WHAT NEEDS TO BE DONE ->
The task calls for each line of the records below in which the word "computer" appears.

*** DATA FOR THIS TASK ***

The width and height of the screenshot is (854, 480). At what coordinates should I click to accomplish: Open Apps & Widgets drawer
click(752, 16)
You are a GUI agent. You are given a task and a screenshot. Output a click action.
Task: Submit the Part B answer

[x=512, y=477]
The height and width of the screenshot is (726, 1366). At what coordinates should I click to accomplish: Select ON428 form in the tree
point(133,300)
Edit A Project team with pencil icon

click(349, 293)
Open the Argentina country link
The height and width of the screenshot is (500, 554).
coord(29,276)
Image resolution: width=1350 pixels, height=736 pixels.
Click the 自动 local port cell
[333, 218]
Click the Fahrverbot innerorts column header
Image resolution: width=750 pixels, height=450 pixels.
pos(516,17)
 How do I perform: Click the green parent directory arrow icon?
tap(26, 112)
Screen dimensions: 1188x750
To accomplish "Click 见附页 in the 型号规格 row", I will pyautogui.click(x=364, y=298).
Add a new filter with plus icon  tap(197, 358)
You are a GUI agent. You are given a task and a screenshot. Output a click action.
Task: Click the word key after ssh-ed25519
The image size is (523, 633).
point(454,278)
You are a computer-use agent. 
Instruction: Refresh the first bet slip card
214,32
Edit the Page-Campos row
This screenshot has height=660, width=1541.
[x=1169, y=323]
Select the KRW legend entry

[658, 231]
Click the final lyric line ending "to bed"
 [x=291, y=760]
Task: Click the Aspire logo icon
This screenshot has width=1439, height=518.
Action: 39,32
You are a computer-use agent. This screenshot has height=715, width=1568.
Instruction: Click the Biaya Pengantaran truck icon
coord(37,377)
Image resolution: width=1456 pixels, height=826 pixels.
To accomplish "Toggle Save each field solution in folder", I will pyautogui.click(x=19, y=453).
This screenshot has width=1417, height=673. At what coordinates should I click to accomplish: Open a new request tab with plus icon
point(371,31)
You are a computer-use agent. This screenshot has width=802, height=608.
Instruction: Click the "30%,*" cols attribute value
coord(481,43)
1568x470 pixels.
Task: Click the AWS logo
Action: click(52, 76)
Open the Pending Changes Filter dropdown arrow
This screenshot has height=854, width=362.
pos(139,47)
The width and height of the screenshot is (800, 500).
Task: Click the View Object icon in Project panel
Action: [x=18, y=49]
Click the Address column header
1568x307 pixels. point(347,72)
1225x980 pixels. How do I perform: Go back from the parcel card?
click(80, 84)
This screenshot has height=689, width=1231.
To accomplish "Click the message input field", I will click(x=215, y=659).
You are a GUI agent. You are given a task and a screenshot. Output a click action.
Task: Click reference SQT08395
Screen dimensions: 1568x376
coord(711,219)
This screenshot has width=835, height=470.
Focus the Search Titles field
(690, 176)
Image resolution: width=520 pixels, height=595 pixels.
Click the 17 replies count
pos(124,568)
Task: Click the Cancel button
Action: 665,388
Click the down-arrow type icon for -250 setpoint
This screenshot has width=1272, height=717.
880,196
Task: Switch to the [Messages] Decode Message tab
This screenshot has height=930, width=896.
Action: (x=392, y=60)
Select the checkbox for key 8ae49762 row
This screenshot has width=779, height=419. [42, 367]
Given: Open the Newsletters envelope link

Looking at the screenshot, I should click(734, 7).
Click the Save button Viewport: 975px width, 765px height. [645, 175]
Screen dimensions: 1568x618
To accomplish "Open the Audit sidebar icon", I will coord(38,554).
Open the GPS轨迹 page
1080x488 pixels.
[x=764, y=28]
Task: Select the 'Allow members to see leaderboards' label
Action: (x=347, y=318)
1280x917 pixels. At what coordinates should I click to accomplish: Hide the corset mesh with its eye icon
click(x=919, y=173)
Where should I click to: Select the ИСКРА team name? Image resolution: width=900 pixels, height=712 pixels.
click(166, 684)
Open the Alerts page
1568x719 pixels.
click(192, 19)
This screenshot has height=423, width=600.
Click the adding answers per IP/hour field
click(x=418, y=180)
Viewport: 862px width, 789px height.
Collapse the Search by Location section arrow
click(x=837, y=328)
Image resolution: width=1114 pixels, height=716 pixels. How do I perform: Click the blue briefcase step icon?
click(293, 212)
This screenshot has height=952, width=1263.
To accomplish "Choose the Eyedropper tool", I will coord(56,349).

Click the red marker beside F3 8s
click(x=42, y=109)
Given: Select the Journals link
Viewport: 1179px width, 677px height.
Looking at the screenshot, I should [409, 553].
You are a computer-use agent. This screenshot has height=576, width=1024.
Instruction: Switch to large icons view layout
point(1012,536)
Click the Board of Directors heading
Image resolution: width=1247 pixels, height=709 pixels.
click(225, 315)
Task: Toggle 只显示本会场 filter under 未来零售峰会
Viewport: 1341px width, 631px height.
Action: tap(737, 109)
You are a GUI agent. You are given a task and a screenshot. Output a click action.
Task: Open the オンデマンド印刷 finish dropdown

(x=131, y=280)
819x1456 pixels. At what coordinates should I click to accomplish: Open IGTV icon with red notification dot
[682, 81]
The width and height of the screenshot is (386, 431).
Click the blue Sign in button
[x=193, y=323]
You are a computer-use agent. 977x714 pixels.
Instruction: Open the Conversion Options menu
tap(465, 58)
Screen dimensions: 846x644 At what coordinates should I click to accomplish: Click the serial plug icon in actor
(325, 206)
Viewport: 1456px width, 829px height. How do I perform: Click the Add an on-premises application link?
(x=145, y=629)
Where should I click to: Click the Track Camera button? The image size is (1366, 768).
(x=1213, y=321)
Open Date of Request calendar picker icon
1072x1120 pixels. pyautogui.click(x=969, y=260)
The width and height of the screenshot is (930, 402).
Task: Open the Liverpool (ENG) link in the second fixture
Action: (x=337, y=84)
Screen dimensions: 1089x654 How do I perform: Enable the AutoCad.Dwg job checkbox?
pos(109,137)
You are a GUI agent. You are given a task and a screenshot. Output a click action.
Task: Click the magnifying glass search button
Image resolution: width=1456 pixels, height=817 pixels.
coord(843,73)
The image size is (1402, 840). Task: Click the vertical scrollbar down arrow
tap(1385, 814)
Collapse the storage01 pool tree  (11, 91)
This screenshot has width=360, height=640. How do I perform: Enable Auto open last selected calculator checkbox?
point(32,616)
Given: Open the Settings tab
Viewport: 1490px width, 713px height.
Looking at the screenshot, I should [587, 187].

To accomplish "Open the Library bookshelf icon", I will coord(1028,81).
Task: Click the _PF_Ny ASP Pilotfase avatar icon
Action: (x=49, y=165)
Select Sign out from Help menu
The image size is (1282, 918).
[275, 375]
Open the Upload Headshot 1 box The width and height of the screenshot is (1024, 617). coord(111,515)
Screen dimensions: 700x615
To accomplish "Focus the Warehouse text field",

*** End of DATA FOR THIS TASK ***

EXERCISE OUTPUT ->
You are a computer-use agent. 
You are a computer-use agent. This screenshot has height=715, width=1568.
You are a computer-use agent. This screenshot has width=802, height=608.
You are a computer-use agent. This screenshot has height=576, width=1024.
You are a computer-use agent. 977x714 pixels.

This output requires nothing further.